*Task instructions*. Each record needs to be retyped exactly, though its pictures should not appear.

*Provided entries*.
[Start of Attachment]

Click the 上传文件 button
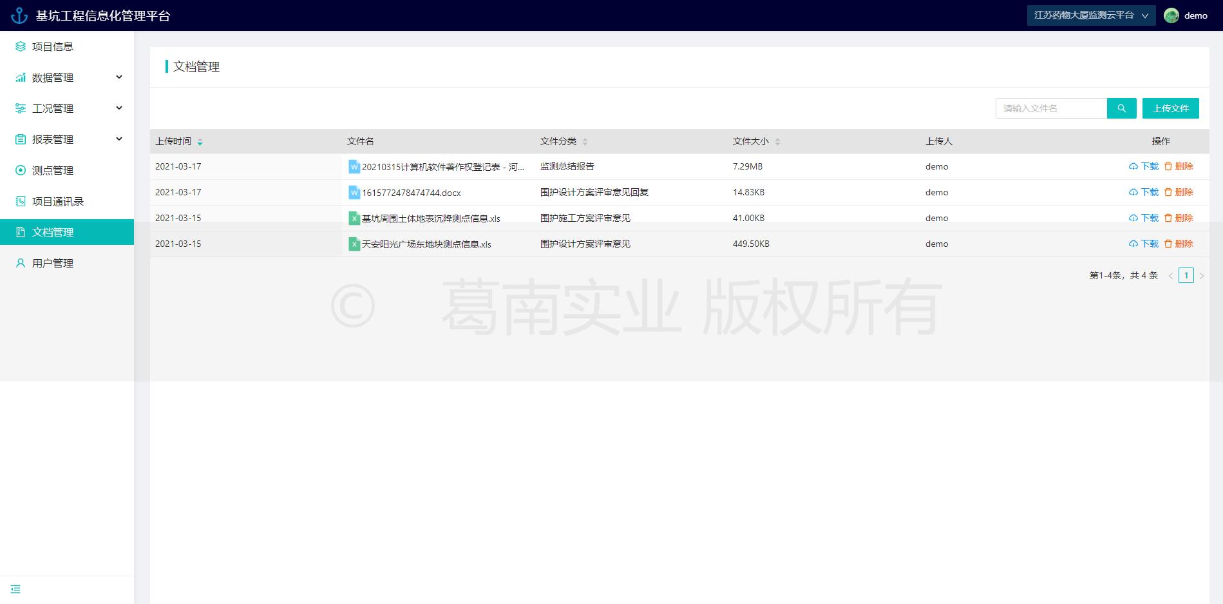 pyautogui.click(x=1170, y=108)
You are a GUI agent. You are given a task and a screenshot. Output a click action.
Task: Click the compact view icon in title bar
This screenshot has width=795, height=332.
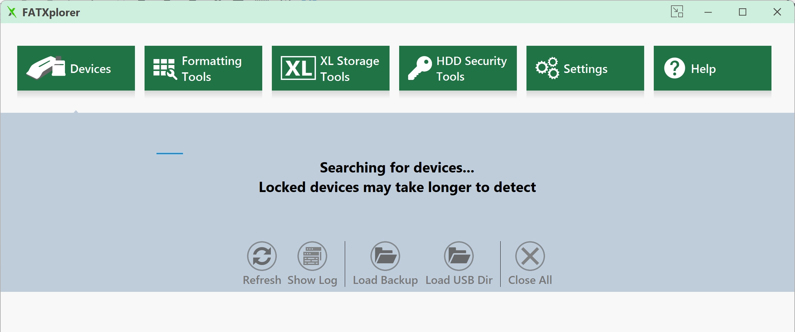[x=677, y=12]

[End of Attachment]

*Response box*.
Click the 上传文件 button
 pyautogui.click(x=1170, y=108)
You are a GUI agent. You are given a task and a screenshot. Output a click action.
Task: Click the compact view icon in title bar
This screenshot has width=795, height=332.
[x=677, y=12]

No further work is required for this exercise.